Collected data entries
■ ■ ■ ■
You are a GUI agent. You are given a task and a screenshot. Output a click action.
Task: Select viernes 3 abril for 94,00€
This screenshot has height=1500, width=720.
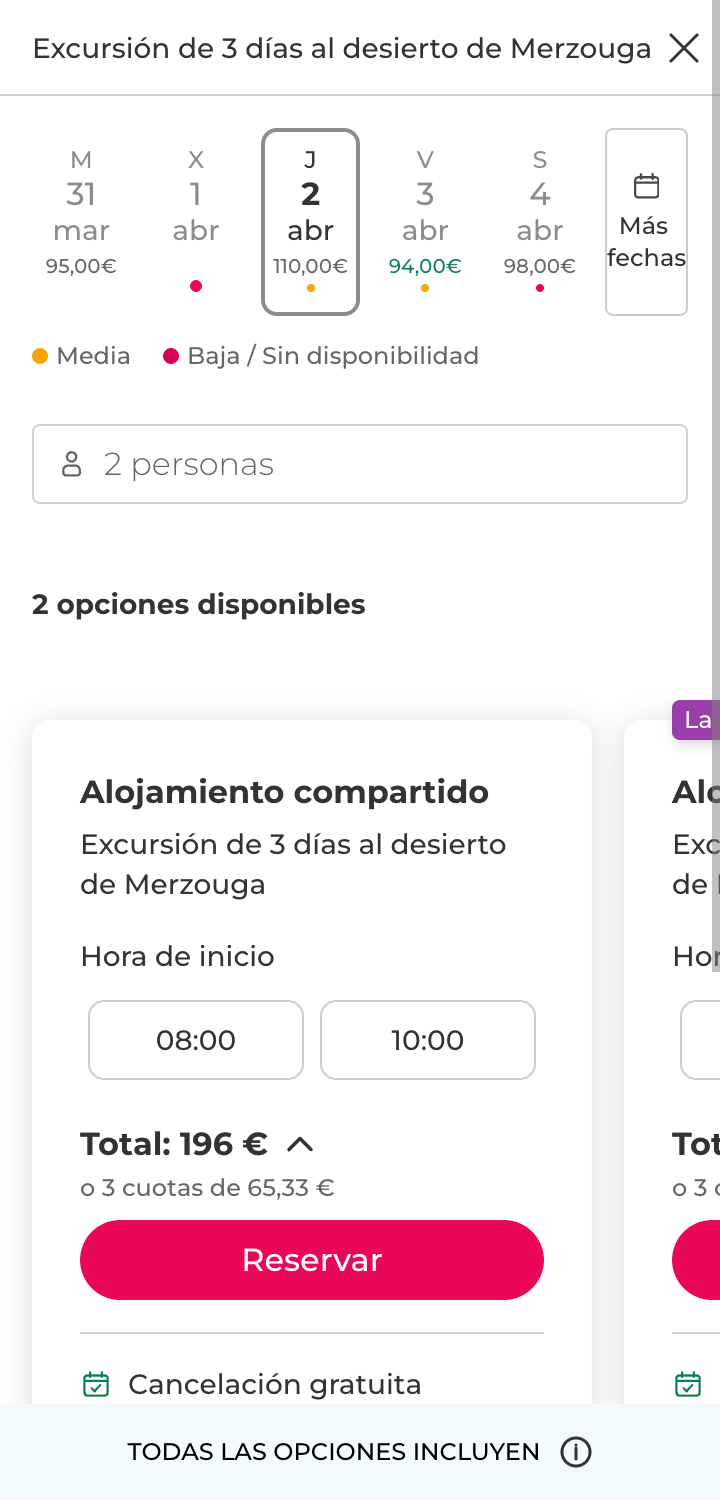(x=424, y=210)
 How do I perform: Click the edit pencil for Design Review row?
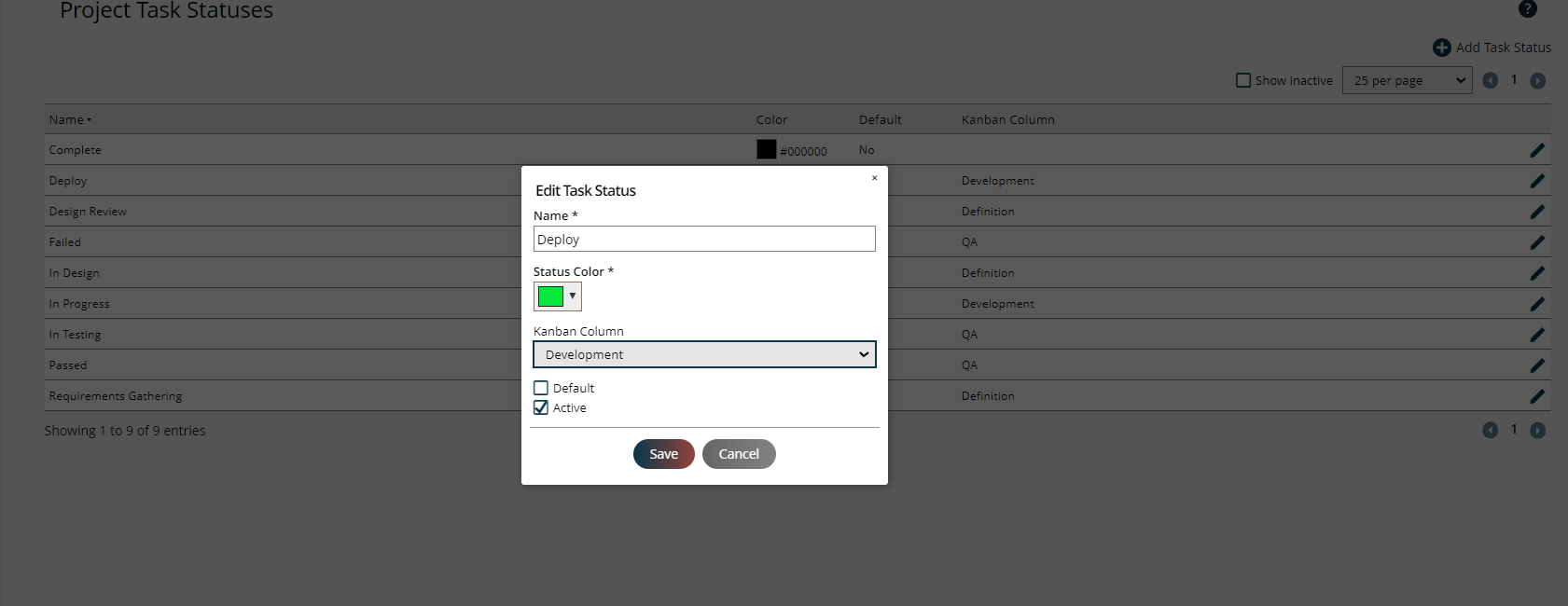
■ ■ ■ ■
**REQUIRED WORK**
Output nothing but the entries above, exactly, once the pictures are removed.

**TASK SOLUTION**
You are a GUI agent. You are given a task and a screenshot. Output a click action.
Task: Select viernes 3 abril for 94,00€
This screenshot has height=1500, width=720.
(x=424, y=210)
 How do I perform: Click the edit pencil for Design Review row?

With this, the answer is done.